_Task statement:_
In the entries below, find the line with "1154x750 pixels. How" and the line with "Task: Click the Escalate face icon". Reproduce those two lines and every line between them exactly, and nothing more.

Stored data
---*---

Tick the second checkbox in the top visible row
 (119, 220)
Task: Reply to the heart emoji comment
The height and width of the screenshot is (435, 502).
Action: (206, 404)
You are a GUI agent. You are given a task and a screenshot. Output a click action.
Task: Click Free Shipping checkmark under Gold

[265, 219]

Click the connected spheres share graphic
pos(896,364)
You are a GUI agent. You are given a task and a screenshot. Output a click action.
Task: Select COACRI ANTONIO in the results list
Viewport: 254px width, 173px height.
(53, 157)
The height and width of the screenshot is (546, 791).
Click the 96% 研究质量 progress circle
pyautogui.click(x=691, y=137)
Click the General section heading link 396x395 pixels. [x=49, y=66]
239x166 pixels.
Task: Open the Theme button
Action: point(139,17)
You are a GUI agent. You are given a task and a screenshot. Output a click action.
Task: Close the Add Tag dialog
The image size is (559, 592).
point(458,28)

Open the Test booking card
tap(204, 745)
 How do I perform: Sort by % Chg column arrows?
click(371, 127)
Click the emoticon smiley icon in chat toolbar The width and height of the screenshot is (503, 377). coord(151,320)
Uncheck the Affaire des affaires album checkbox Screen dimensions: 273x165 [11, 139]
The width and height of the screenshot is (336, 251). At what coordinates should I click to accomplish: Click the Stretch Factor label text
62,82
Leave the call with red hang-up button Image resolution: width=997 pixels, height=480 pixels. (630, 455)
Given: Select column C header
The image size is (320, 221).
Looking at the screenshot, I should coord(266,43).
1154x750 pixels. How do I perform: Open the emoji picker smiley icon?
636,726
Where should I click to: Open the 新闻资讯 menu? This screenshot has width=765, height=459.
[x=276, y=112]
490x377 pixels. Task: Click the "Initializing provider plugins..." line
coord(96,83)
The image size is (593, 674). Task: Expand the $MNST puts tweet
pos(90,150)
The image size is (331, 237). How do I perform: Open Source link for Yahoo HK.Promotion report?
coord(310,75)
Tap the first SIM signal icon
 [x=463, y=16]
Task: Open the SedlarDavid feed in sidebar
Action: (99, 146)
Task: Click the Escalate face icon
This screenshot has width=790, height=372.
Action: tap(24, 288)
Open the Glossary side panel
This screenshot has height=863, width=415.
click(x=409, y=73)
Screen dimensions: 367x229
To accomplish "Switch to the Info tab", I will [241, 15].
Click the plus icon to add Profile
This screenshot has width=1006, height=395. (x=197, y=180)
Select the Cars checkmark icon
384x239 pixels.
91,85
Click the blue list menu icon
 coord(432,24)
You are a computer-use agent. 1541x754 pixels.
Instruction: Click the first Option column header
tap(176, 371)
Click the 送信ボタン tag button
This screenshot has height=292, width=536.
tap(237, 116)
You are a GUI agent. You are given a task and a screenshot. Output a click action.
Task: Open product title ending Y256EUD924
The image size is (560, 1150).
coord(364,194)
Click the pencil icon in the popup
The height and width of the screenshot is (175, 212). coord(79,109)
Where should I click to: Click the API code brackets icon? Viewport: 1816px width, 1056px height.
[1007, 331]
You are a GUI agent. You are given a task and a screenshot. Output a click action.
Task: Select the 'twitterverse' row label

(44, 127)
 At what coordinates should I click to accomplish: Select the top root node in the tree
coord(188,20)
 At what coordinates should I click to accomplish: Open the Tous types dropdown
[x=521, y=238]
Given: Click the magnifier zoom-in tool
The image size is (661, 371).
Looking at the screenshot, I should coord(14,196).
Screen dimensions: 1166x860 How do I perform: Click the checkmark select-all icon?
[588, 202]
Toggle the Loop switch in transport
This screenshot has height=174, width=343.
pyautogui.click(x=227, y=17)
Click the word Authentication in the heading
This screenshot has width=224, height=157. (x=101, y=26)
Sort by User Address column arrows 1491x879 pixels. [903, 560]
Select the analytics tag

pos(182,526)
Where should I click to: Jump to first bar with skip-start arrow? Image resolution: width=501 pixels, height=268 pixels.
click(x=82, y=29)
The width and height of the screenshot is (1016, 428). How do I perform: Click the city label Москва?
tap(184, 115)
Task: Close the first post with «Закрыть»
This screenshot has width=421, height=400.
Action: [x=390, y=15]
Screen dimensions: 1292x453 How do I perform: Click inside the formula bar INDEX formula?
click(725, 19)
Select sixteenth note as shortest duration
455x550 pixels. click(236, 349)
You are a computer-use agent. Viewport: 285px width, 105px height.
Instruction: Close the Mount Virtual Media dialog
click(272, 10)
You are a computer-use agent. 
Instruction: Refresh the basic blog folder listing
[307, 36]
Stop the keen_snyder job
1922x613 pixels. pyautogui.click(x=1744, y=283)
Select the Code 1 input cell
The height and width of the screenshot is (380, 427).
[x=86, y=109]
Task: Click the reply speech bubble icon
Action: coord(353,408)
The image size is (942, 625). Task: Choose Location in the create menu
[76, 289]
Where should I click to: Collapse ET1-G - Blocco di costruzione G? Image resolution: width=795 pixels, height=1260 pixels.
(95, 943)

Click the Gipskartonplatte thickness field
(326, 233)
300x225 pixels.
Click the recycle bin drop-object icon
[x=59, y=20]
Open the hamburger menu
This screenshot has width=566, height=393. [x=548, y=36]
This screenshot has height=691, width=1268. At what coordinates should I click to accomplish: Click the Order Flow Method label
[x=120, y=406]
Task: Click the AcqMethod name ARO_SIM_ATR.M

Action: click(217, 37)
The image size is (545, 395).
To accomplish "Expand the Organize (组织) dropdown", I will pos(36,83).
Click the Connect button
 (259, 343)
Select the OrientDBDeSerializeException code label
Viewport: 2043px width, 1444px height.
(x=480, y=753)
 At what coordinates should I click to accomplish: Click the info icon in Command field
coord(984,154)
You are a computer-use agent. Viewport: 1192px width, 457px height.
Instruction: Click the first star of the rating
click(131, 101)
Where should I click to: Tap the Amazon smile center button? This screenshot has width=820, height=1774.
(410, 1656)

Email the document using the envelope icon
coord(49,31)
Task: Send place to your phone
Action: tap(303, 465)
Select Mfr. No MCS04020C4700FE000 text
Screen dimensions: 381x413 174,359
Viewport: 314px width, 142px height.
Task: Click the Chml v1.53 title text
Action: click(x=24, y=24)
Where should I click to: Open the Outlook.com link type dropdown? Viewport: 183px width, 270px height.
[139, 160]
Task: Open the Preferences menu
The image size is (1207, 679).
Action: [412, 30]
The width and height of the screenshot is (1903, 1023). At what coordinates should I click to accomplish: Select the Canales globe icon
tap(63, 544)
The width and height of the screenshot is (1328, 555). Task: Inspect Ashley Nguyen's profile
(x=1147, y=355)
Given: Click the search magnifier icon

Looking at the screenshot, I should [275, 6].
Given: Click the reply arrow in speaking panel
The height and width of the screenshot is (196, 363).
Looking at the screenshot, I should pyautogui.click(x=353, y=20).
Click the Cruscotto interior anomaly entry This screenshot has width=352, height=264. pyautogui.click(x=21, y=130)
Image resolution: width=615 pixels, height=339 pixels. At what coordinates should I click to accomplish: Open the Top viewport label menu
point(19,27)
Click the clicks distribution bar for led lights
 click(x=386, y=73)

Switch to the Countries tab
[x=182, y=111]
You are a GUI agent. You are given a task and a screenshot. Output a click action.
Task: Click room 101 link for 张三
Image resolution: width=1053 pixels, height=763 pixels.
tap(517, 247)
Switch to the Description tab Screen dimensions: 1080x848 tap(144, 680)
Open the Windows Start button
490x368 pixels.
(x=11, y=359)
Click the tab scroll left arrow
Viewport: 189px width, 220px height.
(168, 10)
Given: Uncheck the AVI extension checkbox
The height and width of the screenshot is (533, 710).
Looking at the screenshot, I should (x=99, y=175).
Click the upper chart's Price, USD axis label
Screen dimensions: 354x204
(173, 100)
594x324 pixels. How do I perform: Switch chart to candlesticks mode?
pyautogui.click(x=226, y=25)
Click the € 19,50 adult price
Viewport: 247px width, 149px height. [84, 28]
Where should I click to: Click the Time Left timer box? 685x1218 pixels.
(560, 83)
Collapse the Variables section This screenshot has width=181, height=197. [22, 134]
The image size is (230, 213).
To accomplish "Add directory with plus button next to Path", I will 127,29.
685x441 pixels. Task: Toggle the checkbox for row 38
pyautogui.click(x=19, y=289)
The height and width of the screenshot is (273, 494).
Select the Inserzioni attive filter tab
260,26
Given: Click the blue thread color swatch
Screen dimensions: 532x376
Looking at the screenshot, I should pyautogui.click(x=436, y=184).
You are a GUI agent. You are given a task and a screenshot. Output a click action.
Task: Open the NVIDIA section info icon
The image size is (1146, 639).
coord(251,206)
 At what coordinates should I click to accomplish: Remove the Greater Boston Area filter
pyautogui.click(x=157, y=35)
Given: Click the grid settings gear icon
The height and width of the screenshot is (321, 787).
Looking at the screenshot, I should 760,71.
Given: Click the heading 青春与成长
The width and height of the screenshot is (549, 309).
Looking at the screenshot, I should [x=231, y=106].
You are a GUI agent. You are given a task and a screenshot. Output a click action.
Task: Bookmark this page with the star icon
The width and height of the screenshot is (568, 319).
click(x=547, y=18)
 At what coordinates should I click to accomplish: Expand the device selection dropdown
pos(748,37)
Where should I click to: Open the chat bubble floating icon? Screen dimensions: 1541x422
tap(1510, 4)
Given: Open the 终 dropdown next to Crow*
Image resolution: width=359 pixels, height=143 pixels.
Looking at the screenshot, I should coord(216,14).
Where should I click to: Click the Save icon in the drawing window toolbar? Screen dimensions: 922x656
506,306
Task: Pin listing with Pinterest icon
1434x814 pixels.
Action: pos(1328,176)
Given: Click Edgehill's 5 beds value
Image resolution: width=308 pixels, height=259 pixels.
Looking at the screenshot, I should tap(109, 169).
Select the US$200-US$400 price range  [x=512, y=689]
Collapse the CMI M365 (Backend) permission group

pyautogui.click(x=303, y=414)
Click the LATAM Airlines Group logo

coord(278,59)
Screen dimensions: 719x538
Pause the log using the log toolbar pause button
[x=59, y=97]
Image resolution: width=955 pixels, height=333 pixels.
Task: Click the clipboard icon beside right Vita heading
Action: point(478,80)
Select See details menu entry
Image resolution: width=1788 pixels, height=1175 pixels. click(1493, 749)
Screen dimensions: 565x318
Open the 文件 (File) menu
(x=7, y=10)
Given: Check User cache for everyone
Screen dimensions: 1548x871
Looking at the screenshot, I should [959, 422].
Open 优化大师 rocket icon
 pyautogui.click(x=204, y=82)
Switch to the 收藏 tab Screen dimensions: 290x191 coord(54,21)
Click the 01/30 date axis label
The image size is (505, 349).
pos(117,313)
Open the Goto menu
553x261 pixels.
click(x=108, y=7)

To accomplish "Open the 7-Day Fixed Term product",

---*---

_Exercise output:_
1154x750 pixels. How do I perform: Open the emoji picker smiley icon?
636,726
Where should I click to: Open the 新闻资讯 menu? This screenshot has width=765, height=459.
[x=276, y=112]
490x377 pixels. Task: Click the "Initializing provider plugins..." line
coord(96,83)
The image size is (593, 674). Task: Expand the $MNST puts tweet
pos(90,150)
The image size is (331, 237). How do I perform: Open Source link for Yahoo HK.Promotion report?
coord(310,75)
Tap the first SIM signal icon
 [x=463, y=16]
Task: Open the SedlarDavid feed in sidebar
Action: (99, 146)
Task: Click the Escalate face icon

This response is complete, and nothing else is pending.